Items listed in a dataset

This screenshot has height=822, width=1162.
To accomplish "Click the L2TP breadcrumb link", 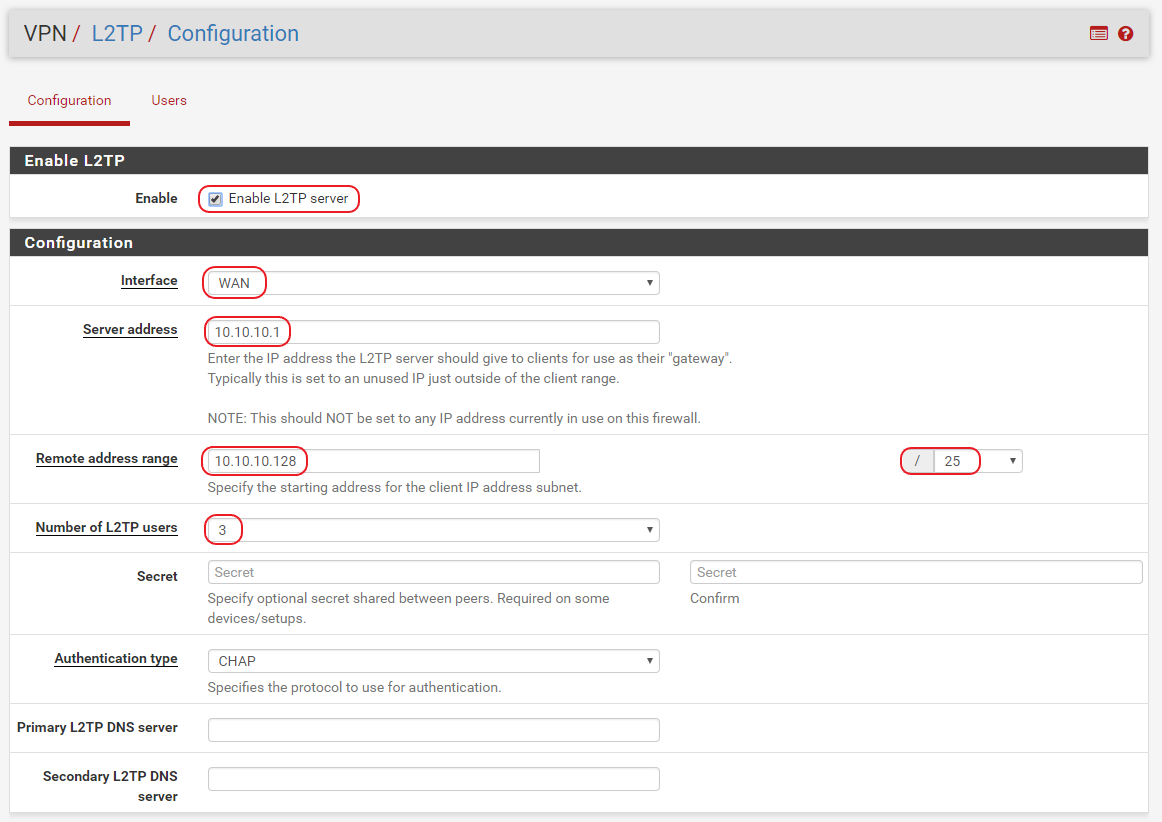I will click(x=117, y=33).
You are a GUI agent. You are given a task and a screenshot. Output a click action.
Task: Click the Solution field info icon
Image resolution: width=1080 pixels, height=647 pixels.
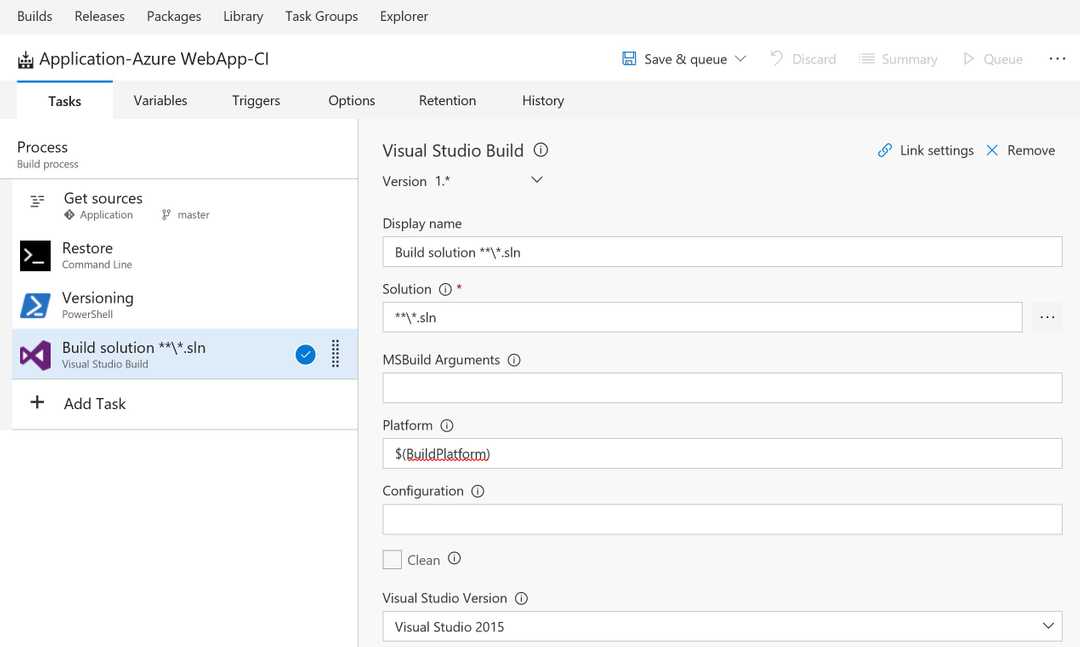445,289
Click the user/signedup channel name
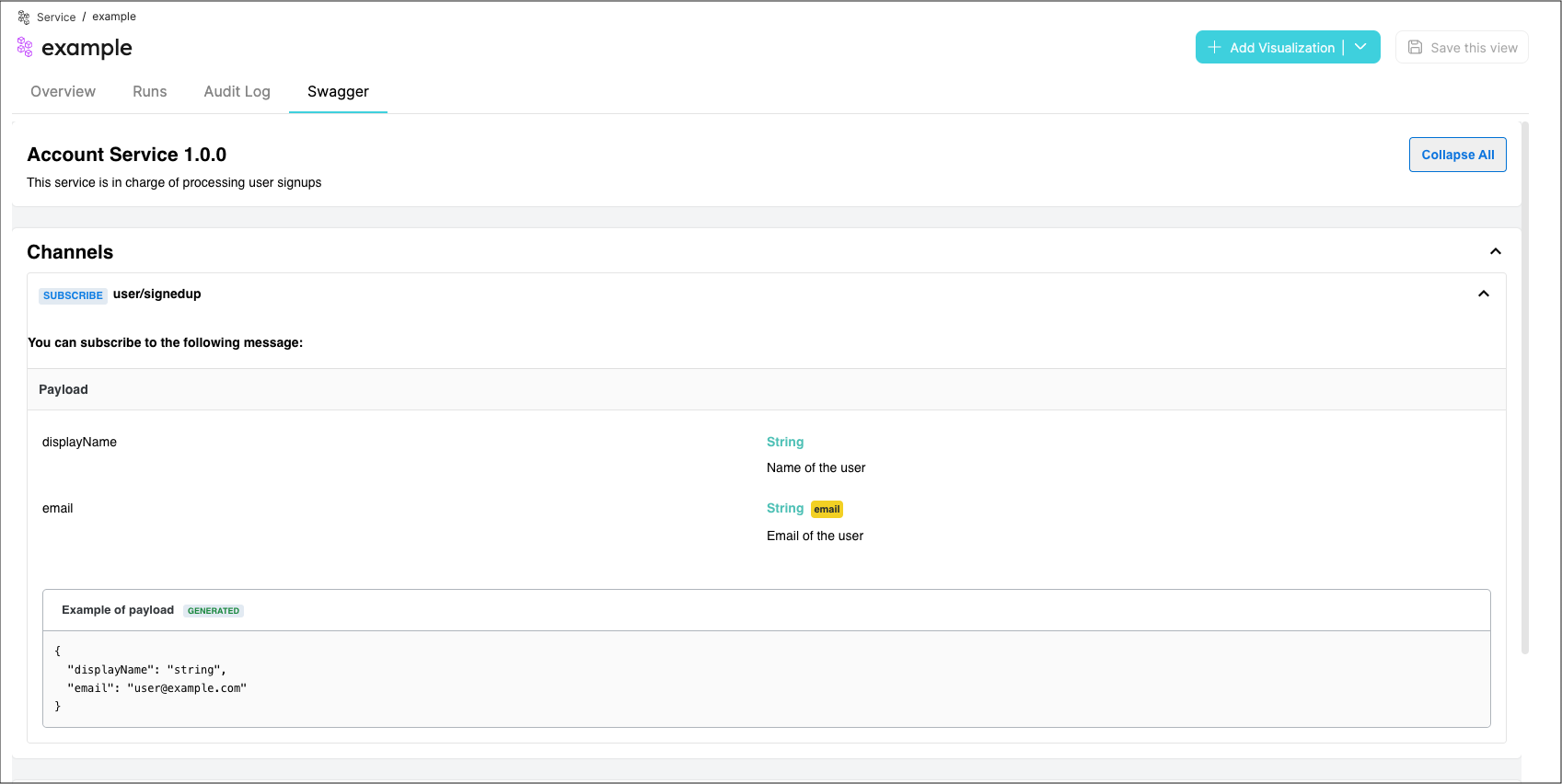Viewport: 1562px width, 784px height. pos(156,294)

# ASSIGNMENT
All lines from the one containing "Task: Click the Solution field info icon" through the end of the data are to be restated exactly, with nothing else and without the pictures.

# EXERCISE RESULT
Task: Click the Solution field info icon
Image resolution: width=1080 pixels, height=647 pixels.
445,289
Click the user/signedup channel name
Viewport: 1562px width, 784px height. pos(156,294)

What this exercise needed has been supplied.